2. Para que la vivienda constituya la residencia habitual del contribuyente debe ser habitada de manera efectiva y con carácter permanente por el propio contribuyente, en un plazo de doce meses, contados a partir de la fecha de adquisición o terminación de las obras.
No obstante, se entenderá que la vivienda no pierde el carácter de habitual cuando se produzcan las siguientes circunstancias:
Cuando se produzca el fallecimiento del contribuyente o concurran otras circunstancias que necesariamente impidan la ocupación de la vivienda, en los términos previstos en el apartado 1 de este artículo.

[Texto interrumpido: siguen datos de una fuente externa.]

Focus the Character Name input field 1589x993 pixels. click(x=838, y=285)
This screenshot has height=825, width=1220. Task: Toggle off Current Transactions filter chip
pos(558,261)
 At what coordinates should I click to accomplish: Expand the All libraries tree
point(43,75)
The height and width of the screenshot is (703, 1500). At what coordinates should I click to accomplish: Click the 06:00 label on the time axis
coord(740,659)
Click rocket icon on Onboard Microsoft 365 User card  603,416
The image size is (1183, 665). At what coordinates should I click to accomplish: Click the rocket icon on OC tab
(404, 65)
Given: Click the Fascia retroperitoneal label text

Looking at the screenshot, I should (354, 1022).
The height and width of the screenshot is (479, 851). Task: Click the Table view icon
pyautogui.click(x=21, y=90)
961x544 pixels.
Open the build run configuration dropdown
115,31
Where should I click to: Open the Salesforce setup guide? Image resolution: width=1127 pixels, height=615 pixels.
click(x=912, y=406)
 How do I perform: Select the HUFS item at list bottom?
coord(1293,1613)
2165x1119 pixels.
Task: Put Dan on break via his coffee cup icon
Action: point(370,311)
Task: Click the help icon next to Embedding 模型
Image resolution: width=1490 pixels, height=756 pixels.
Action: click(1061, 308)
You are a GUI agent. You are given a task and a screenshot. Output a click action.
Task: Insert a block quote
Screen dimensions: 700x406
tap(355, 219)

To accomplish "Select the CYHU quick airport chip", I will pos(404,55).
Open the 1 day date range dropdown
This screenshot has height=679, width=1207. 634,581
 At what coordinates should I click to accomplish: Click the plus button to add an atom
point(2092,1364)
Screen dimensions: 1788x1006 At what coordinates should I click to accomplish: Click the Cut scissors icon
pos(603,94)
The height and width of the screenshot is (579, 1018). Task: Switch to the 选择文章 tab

Cuando éste disfrute de vivienda habitual por razón de cargo o empleo y la vivienda adquirida no sea objeto de utilización, en cuyo caso el plazo antes indicado comenzará a contarse a partir de la fecha del cese.
Cuando la vivienda hubiera sido habitada de manera efectiva y permanente por el contribuyente en el plazo de doce meses, contados a partir de la fecha de adquisición o terminación de las obras, el plazo de tres años previsto en el apartado anterior se computará desde esta última fecha.
3. A los exclusivos efectos de la aplicación de las exenciones previstas en los artículos 33.4. b) y 38 de la Ley del Impuesto, se entenderá que el contribuyente está transmitiendo su vivienda habitual cuando, con arreglo a lo dispuesto en este artículo, dicha edificación constituya su vivienda habitual en ese momento o hubiera tenido tal consideración hasta cualquier día de los dos años anteriores a la fecha de transmisión.”
Conforme a ello y, en particular, teniendo en consideración lo dispuesto en el último párrafo del apartado 2 del artículo 41bis del RIRPF, cabe indicar los siguientes extremos:
i) Para alcanzar la consideración de vivienda habitual, la residencia del contribuyente debe ser habitada de manera efectiva y con carácter permanente por el propio contribuyente durante un plazo continuado de, al menos, tres años. Salvo que concurra alguna de las circunstancias de las indicadas en dicha norma.
II) De comenzar a constituir su residencia habitual, en los términos señalados, dentro de los primeros doce meses desde la fecha de su adquisición, dicho plazo de tres años comenzará a computarse desde la misma fecha de adquisición.
III) Si la fecha de inicio, como residencia habitual, fuese posterior al transcurso de dichos doce meses, para alcanzar la consideración de vivienda habitual habrán de transcurrir, al menos, tres años desde esa fecha de inicio.
Lo que comunico a Vd. con efectos vinculantes, conforme a lo dispuesto en el apartado 1 del artículo 89 de la Ley 58/2003, de 17 de diciembre, General Tributaria.